I tried on a 50s/60s NOs overcoat recently (JS, London) and it was very thick wool - it felt so warm I really can't see anyone could possibly want more. My point is that old school overcoats (if combined with scarf, hat and gloves) can be as warm as hi-tech modern coats.
My vintage overcoats don't have substantial, or even full, linings. But they're warm enough for even the coldest days in my climate when worn over layers. They'd never suffice on their own over just an OCBD. But they were designed to be worn over sweaters and tweeds or suit jackets. In that application, they are plenty warm. That McGregor coat I bought recently is probably my warmest coat, as it has a zip-out sherpa lining. That's a warm coat.

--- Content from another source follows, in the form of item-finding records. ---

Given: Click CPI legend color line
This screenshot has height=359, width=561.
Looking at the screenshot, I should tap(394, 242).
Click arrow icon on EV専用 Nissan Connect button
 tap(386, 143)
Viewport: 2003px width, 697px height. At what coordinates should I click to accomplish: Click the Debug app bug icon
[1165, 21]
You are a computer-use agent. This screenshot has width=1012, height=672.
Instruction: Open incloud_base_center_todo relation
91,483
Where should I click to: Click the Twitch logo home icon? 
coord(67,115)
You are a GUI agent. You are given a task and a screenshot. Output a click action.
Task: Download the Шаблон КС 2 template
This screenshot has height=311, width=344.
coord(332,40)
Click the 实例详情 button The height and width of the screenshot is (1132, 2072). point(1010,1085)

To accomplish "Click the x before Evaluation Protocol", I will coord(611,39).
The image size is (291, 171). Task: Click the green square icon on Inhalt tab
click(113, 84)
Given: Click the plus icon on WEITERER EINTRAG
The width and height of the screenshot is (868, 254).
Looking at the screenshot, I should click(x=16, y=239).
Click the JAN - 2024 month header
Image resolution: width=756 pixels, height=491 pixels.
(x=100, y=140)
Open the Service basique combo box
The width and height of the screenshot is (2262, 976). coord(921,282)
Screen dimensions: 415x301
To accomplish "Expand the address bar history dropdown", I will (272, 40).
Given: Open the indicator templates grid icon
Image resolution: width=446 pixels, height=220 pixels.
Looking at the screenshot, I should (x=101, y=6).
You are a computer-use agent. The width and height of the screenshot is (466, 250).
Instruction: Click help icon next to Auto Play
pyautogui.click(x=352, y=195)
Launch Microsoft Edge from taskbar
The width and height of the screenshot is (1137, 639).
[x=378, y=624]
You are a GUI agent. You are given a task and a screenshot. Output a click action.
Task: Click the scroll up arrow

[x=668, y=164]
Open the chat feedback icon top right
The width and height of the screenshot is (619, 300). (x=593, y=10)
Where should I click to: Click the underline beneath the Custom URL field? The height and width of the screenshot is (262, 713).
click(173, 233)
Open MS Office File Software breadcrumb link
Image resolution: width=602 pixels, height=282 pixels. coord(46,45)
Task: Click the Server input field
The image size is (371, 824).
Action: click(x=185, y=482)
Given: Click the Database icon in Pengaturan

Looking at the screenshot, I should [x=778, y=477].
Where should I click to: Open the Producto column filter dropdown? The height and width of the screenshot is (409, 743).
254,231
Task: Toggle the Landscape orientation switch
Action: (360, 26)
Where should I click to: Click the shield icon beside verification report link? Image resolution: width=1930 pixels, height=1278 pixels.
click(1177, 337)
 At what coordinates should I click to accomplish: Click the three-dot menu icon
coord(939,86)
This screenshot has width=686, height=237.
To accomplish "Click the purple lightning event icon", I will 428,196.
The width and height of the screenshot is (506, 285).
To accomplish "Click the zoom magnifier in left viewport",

I have a Paul Smith one I bought a few years back, wonderful birds eye wool perfect for wearing over a suit - but....
It no longer appeals, my taste has changed, this looked neat in the structured mod style that I leaned towards (though I never owned a covered button suit) at the time, but now I yearn for that natural shoulder - I have one in my favourites on Etsy, but I will only buy if I can sell on the PS.
See I always thought the same- that the thick wool coats were as good as any modern technology- but I still get cold in my overcoat. Maybe I got a lemon. Or maybe I'm just a baby.
If I were to look ahead into the future from my vantage point here in 1960 to say... 2014, I imagine they will have accomplished leaps and bounds in thermal insulation technology in outerwear and all-weather wear.
Tomiskinky, what's the sizing on the Paul Smith coat?
Sorry.
I had a trenchcoat made of a cashmere wool blend and silk lined. It works a treat at -18C.